Growth hormone secretagogue receptor (GHS-R1a) knockout mice exhibit improved spatial memory and deficits in contextual memory

Although the hormone ghrelin is best known for its stimulatory effect on appetite and regulation of growth hormone release, it is also reported to have beneficial effects on learning and memory formation in mice. Nevertheless, controversy exists about whether endogenous ghrelin acts on its receptors in extra-hypothalamic areas of the brain. The ghrelin receptor (GHS-R1a) is co-expressed in neurons that express dopamine receptor type-1 (DRD1a) and type-2 (DRD2), and we have shown that a subset of GHS-R1a, which are not occupied by the agonist (apo-GHSR1a), heterodimerize with these two receptors to regulate dopamine signaling in vitro and in vivo.

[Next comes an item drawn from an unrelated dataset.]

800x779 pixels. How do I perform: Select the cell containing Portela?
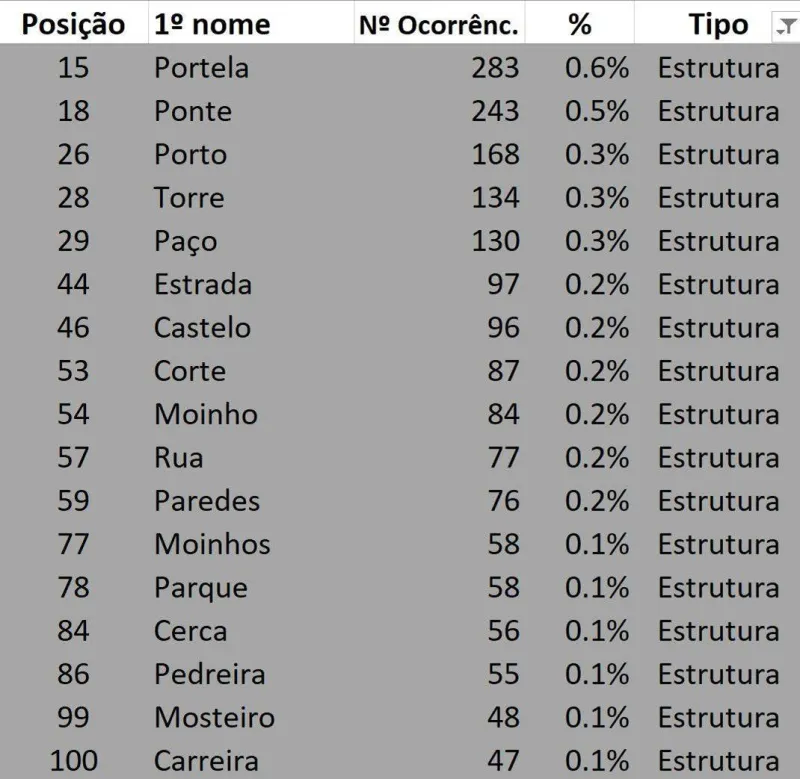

To determine the consequences of ghsr ablation on brain function, congenic ghsr −/− mice on the C57BL6/J background were subjected to a battery of behavioral tests. We show that the ghsr −/− mice exhibit normal balance, movement, coordination, and pain sensation, outperform ghsr +/+ mice in the Morris water maze, but show deficits in contextual fear conditioning.

► Ghsr −/− mice showed a deficit in fear conditioning 30 days after training vs wt. ► Ghsr −/− mice spent more time in target quadrant of the water maze vs wt. ► Ghsr −/− mice habituated faster to novel environments. ► Performance in the rotarod and hot plate test were not different between genotypes.